J. Hans Bakker — November 15, 2010
What is fascinating to me about the discussion of "race" in the United States is that it has very little to do with race in any biological sense at all. It has a lot to do with U.S. history, but that seems to be left implicit when it should be put out front. The meaning of "race" shifts in the U.S. every few years, and has done so since the beginning. Strictly speaking, there is only one biological race: homo sapiens sapiens. We are all simply human beings. Our animal species is: homo sapiens sapiens and there are no biological "races." Everything beyond that is a kind of superficial, mainly morpological characterization of people in terms of very superficial visual criteria like skin color or shape of eyes and/or nose. When an American citizen comes to Canada she or he is automatically a member of the "American" race, in a way, since s/he is no longer classified in the same way. In Canada there is much more attention paid to people who come from the Caribbean and the discussion of Cuba versus other parts of the Caribbean is so superficial it is laughable outside of the U.S. context of "black" versus "white." I am very, very disappointed at the very superficial tone of this video. It gives an entirely misleading impression. The Irish became "white" in the nineteenth century. Moreover, when precisely did Jews become "white"? Do Jews themselves accept the idea that they are a separate "race"? Or is it an "ethnicity"? The whole issue of whiteness and blackness needs to be taken out of the immediate American context and put into the context of all people of the earth. While "ethnicity" can be discussed in a national context, the term "race" cannot mean anything in a national context. Perhaps if we always said "cultural race" it might help. But there really is not and never has been such a thing as a "white race" biologically. It is a remnant of an outdated nineteenth century racist classification scheme that led to European (including British) Fascist ideas of a "pure" race. Charles Sanders Peirce's triadic epistemology of semiotic signs helps to make the arbitrariness of a sign like "race" very clear. If a classification scheme is not based on scientific criteria then it means next to nothing, except in terms of tracking bias.

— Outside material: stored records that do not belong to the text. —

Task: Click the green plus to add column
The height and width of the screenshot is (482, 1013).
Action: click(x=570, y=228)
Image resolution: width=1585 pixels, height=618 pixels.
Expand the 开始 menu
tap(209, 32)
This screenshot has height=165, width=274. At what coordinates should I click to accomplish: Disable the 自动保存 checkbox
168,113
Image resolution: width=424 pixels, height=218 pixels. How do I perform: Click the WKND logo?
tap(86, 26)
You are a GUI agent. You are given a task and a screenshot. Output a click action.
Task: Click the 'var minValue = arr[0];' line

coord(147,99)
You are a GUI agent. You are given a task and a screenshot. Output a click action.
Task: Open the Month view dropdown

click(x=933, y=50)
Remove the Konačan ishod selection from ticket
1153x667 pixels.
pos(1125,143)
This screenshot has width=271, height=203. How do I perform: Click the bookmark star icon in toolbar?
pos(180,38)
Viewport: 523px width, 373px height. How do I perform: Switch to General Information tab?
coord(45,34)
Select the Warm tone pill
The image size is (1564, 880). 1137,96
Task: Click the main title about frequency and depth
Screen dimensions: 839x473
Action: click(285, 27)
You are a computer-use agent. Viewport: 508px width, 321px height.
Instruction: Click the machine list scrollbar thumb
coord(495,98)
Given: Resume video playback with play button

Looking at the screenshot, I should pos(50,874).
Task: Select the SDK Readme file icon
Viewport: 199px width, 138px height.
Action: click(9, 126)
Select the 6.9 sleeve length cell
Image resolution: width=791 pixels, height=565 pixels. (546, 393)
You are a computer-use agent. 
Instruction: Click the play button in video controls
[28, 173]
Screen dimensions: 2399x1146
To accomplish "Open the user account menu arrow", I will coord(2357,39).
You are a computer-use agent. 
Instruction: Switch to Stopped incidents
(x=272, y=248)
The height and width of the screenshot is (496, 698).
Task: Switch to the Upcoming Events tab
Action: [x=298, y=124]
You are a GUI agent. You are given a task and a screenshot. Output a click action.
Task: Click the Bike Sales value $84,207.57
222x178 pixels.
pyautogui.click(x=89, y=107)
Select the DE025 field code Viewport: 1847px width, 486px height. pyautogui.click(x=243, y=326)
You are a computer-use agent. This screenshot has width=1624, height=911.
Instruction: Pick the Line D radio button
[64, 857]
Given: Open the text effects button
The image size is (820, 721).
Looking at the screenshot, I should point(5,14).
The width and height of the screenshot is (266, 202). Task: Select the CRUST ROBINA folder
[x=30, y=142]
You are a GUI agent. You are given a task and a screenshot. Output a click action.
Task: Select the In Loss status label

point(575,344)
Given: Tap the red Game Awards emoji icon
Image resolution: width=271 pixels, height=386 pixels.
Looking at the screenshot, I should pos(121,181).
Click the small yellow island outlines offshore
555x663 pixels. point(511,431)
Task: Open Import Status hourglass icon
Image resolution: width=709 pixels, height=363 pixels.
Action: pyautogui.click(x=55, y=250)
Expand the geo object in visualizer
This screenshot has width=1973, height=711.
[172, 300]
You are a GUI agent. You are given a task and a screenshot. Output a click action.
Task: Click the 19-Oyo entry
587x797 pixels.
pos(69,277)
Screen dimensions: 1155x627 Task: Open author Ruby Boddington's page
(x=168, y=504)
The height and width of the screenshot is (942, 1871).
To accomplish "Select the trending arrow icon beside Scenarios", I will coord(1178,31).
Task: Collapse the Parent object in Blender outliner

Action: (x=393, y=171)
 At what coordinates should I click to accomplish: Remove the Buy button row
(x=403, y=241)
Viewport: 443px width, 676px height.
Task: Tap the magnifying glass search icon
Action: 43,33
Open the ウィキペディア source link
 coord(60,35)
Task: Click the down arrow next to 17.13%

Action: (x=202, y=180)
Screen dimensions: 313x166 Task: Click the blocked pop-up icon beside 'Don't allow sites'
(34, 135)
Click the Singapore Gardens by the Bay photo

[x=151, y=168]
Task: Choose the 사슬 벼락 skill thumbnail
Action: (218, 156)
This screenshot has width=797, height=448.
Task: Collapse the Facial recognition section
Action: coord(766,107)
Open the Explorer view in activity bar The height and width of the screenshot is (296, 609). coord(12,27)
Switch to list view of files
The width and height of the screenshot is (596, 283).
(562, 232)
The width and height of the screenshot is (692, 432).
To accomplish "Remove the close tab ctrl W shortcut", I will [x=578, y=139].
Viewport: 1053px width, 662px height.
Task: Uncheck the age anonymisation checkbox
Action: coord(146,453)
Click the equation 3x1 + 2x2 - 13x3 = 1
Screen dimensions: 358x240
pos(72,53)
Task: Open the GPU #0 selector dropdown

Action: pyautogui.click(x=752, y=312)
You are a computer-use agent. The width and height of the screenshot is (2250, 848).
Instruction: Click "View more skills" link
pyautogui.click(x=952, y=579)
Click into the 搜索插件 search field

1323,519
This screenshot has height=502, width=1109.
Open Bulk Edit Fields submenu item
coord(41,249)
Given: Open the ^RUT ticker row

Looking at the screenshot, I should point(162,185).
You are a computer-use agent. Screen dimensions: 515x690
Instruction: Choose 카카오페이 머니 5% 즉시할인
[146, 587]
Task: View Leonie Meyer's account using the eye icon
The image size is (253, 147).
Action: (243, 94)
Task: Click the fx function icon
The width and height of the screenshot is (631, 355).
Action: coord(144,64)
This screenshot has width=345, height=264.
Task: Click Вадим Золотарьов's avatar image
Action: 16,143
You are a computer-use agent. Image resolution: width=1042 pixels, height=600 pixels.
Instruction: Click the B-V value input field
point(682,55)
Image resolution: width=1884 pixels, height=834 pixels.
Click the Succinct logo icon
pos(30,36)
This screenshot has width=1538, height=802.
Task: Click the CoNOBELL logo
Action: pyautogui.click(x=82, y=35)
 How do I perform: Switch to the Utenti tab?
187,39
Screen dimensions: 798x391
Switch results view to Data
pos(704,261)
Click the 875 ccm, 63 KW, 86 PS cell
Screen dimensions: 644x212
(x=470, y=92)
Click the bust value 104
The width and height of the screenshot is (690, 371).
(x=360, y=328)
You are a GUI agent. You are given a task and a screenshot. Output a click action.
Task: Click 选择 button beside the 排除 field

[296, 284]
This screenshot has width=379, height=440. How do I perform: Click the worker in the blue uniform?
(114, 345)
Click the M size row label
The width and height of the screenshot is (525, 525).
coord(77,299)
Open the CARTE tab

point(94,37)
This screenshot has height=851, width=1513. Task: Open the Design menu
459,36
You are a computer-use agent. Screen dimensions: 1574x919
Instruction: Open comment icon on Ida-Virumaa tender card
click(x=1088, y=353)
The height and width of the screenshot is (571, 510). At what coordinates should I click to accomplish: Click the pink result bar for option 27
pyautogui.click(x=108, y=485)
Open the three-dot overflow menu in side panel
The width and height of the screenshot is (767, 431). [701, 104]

J. Hans Bakker — November 15, 2010
I watched the video again to try to make sure I was not over-reacting. There are some subtle hints that the history of the situation has to be put in the fore-front and as short interviews go this is far better than many. Nevertheless, if this is going to be a part of a textbook for undergraduate students I feel it could be vastly improved. The notion that skin color is what defines "race" is something that should decline rather than increase. So if it is blackness of one's skin that will determine being African-American then perhaps all copies of Ebony magazine should be removed from the shelves! (Ebony tends to favor very light skinned African-American female models, etc.) The key is not that we will move from whiteness to blackness in the U.S. but that we should move to a global, contextualized understanding of the way in which U.S. history is not the be all and the end all in the determination of "race" as opposed to "ethnicity" (or "cultural race"). For many people in Southeast Asia the "cultural race" of Americans is "American."
Chick — November 23, 2010
Just Latinos and Asians? What about Middle Eastern people? Natives?